◆ **Directions for this task**
Beneath this line are the data; copy exactly the part of them that opens with the line containing "Given: Select the Windows" and closes with the line containing "You are a computer-use agent. Image resolution: width=652", and only that part.

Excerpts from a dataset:
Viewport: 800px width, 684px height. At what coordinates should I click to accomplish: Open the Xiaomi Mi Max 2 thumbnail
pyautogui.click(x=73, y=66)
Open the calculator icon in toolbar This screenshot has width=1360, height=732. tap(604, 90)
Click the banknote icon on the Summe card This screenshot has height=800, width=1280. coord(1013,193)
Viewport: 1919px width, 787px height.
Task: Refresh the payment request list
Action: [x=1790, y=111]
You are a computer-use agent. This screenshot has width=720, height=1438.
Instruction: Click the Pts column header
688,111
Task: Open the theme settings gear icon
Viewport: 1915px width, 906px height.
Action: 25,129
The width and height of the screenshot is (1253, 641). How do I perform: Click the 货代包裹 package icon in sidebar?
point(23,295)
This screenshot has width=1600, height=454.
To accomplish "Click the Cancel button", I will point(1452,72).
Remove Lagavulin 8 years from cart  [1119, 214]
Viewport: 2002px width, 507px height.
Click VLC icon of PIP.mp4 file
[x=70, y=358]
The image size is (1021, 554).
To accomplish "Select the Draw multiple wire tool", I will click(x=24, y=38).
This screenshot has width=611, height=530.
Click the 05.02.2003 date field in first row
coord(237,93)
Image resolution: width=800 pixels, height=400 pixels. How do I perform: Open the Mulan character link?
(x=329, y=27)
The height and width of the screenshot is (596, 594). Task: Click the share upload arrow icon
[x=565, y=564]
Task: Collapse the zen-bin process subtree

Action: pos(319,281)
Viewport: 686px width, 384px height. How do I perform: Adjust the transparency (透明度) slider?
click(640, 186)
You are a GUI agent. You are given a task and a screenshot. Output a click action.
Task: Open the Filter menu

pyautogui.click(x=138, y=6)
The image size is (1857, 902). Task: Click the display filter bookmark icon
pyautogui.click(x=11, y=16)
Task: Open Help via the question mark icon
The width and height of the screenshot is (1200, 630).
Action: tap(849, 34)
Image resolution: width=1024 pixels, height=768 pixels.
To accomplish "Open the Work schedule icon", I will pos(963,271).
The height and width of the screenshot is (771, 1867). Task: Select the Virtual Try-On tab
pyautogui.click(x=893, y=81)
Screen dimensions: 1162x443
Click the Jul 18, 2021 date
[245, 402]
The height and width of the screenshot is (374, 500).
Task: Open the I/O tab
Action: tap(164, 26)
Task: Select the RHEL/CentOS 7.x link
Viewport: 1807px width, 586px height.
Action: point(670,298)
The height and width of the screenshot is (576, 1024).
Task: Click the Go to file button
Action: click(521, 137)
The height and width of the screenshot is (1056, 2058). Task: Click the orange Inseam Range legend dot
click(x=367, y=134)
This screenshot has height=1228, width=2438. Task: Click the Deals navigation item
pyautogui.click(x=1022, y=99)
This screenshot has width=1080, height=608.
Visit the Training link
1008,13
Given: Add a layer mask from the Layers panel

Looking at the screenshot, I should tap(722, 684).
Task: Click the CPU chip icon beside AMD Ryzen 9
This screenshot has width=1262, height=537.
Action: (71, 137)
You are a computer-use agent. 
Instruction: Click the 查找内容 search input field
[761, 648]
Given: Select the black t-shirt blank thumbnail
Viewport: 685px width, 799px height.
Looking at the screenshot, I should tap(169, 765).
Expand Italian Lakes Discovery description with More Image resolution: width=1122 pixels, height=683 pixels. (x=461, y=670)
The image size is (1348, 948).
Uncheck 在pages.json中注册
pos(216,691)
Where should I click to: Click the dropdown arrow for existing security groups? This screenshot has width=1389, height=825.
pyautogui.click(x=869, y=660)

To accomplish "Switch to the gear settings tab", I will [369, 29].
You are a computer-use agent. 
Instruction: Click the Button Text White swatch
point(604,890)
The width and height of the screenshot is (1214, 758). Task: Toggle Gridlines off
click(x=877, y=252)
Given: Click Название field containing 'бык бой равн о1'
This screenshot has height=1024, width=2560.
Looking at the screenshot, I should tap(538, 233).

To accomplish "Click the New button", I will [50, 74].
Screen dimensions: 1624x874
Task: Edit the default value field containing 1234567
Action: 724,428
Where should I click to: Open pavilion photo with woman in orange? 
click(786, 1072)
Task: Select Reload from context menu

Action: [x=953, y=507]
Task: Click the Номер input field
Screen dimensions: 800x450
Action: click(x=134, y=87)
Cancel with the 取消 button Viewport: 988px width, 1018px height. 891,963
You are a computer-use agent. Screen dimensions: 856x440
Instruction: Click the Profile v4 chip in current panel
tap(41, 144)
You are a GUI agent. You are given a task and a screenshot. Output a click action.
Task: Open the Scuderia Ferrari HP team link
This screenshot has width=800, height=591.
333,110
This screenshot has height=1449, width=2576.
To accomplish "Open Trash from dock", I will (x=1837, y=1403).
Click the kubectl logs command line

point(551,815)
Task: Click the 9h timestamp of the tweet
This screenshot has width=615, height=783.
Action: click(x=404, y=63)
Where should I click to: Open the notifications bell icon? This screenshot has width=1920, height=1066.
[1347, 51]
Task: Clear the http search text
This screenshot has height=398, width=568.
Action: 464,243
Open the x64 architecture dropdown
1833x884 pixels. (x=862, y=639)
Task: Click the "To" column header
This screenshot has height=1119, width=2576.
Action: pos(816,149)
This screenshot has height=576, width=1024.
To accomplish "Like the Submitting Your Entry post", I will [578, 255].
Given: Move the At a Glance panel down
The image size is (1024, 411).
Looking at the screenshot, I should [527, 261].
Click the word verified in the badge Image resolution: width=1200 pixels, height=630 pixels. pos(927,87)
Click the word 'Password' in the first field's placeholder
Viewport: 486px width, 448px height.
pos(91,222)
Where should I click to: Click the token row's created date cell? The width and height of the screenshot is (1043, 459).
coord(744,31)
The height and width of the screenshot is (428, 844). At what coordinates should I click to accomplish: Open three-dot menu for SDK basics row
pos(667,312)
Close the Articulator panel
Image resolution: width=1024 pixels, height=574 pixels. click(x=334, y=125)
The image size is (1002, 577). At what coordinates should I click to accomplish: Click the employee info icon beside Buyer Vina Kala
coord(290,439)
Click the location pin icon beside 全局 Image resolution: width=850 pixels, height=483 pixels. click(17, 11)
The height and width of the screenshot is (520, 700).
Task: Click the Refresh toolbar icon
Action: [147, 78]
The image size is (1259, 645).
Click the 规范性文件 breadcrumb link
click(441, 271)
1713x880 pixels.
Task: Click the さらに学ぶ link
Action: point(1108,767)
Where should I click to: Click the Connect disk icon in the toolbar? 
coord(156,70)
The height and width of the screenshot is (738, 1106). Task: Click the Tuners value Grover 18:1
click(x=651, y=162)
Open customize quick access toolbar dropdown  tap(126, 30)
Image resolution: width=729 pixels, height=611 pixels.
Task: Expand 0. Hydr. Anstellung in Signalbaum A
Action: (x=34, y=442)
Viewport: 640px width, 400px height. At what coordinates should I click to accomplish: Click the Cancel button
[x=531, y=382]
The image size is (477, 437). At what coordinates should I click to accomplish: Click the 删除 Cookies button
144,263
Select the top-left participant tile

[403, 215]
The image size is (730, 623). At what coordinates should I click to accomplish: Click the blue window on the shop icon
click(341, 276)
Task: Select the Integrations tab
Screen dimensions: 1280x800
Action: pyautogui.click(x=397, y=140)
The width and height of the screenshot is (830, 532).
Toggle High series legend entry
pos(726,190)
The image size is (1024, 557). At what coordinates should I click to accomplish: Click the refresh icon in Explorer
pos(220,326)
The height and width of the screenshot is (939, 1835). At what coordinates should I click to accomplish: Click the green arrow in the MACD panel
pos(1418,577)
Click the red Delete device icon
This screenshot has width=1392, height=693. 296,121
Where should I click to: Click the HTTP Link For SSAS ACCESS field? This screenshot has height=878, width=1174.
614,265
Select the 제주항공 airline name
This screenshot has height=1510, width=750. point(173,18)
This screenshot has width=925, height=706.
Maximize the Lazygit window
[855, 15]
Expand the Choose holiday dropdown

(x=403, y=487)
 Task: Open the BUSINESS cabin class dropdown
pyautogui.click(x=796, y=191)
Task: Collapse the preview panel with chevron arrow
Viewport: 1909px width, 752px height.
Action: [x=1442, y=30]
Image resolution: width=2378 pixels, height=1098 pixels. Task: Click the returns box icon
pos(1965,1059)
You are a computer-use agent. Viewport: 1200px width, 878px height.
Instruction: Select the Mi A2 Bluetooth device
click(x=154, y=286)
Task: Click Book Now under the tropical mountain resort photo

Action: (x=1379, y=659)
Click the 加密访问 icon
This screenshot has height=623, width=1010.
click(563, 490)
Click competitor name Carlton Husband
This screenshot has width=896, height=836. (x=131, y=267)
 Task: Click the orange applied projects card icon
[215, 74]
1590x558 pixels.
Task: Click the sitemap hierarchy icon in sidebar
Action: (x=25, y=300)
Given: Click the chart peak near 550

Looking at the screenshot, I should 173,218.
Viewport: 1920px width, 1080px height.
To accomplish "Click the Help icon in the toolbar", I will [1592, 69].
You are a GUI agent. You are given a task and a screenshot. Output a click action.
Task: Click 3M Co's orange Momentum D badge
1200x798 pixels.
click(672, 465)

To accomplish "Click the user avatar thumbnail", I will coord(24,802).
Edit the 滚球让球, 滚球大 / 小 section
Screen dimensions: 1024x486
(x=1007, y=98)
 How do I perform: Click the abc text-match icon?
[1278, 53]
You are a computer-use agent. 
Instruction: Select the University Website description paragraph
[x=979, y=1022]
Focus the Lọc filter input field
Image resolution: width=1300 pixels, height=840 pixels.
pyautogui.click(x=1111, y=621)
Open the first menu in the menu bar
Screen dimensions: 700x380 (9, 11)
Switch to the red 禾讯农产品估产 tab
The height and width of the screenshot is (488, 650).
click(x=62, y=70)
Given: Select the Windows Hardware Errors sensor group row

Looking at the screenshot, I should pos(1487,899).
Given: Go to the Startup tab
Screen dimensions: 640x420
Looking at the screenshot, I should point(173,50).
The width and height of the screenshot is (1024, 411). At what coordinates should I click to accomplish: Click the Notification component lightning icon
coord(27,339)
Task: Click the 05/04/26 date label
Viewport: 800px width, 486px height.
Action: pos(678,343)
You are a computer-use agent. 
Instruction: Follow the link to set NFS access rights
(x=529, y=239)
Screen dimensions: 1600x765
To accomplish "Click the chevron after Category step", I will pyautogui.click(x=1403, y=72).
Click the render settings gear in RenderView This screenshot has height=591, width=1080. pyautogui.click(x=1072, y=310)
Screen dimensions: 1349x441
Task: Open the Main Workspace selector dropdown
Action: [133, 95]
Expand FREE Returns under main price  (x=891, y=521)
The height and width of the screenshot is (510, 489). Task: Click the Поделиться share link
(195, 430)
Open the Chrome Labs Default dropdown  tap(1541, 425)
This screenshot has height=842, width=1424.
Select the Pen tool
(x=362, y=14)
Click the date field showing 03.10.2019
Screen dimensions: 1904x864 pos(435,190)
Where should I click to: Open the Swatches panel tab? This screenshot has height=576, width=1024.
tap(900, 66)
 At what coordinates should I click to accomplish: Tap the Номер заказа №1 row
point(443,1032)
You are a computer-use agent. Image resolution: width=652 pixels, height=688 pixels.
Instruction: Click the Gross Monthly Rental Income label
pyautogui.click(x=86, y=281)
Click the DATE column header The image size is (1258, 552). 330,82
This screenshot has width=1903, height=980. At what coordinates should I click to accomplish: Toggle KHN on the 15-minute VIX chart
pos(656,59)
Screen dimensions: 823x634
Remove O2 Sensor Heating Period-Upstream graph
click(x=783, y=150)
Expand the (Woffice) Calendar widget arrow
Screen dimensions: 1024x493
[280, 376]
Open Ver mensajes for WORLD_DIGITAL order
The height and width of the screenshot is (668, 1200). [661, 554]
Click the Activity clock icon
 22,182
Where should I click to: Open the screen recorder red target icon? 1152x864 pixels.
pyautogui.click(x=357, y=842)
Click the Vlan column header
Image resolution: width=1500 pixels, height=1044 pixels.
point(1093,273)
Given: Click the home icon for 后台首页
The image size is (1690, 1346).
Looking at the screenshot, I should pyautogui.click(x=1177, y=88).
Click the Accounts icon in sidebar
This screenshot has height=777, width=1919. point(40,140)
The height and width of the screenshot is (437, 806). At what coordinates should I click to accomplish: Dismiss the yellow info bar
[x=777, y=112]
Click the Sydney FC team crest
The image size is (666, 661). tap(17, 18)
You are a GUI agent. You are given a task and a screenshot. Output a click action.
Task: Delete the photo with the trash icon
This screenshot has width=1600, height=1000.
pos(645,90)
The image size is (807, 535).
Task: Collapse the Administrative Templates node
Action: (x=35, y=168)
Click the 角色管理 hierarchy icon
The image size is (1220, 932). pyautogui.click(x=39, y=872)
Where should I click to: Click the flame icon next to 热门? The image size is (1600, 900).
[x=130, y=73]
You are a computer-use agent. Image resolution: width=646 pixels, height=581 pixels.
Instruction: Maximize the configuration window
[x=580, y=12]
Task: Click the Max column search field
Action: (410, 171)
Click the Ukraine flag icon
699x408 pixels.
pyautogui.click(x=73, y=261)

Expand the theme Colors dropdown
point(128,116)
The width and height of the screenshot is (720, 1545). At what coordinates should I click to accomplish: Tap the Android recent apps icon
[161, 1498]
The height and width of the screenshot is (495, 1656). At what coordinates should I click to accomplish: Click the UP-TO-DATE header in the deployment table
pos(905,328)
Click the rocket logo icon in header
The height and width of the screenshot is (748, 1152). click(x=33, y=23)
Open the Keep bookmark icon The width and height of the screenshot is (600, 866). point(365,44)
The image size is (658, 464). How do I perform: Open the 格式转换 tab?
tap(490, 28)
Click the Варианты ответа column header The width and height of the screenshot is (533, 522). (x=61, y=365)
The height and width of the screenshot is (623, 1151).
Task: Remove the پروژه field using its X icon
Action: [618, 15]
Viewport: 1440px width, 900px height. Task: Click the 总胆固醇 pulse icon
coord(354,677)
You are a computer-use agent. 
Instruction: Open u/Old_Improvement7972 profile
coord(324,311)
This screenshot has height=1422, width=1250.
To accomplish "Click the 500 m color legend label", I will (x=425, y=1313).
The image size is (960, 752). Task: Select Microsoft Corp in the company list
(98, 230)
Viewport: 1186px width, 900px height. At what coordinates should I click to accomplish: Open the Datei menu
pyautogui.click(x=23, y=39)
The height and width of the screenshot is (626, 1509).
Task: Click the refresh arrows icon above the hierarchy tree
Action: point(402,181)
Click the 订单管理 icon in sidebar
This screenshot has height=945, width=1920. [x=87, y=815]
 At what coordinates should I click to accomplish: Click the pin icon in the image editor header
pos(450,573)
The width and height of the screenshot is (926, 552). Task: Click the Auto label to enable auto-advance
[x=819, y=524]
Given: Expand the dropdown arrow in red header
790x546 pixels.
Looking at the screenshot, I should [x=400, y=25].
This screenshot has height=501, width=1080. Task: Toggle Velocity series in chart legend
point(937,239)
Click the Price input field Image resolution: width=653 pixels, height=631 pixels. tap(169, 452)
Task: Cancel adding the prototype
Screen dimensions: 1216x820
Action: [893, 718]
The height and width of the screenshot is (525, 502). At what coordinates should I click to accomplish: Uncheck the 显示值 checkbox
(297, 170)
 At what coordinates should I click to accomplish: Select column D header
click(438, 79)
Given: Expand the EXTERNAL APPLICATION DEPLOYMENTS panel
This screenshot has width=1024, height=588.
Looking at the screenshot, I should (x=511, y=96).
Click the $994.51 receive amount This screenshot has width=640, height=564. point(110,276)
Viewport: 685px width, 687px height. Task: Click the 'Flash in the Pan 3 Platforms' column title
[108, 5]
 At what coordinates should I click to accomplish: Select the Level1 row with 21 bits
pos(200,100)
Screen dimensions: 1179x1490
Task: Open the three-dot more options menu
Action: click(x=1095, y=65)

◆ **Response for this exercise**
Given: Select the Windows Hardware Errors sensor group row

Looking at the screenshot, I should pos(1487,899).
Given: Go to the Startup tab
Screen dimensions: 640x420
Looking at the screenshot, I should point(173,50).
The width and height of the screenshot is (1024, 411). At what coordinates should I click to accomplish: Click the Notification component lightning icon
coord(27,339)
Task: Click the 05/04/26 date label
Viewport: 800px width, 486px height.
Action: pos(678,343)
You are a computer-use agent. 
Instruction: Follow the link to set NFS access rights
(x=529, y=239)
Screen dimensions: 1600x765
To accomplish "Click the chevron after Category step", I will pyautogui.click(x=1403, y=72).
Click the render settings gear in RenderView This screenshot has height=591, width=1080. pyautogui.click(x=1072, y=310)
Screen dimensions: 1349x441
Task: Open the Main Workspace selector dropdown
Action: [133, 95]
Expand FREE Returns under main price  (x=891, y=521)
The height and width of the screenshot is (510, 489). Task: Click the Поделиться share link
(195, 430)
Open the Chrome Labs Default dropdown  tap(1541, 425)
This screenshot has height=842, width=1424.
Select the Pen tool
(x=362, y=14)
Click the date field showing 03.10.2019
Screen dimensions: 1904x864 pos(435,190)
Where should I click to: Open the Swatches panel tab? This screenshot has height=576, width=1024.
tap(900, 66)
 At what coordinates should I click to accomplish: Tap the Номер заказа №1 row
point(443,1032)
You are a computer-use agent. Image resolution: width=652 pixels, height=688 pixels.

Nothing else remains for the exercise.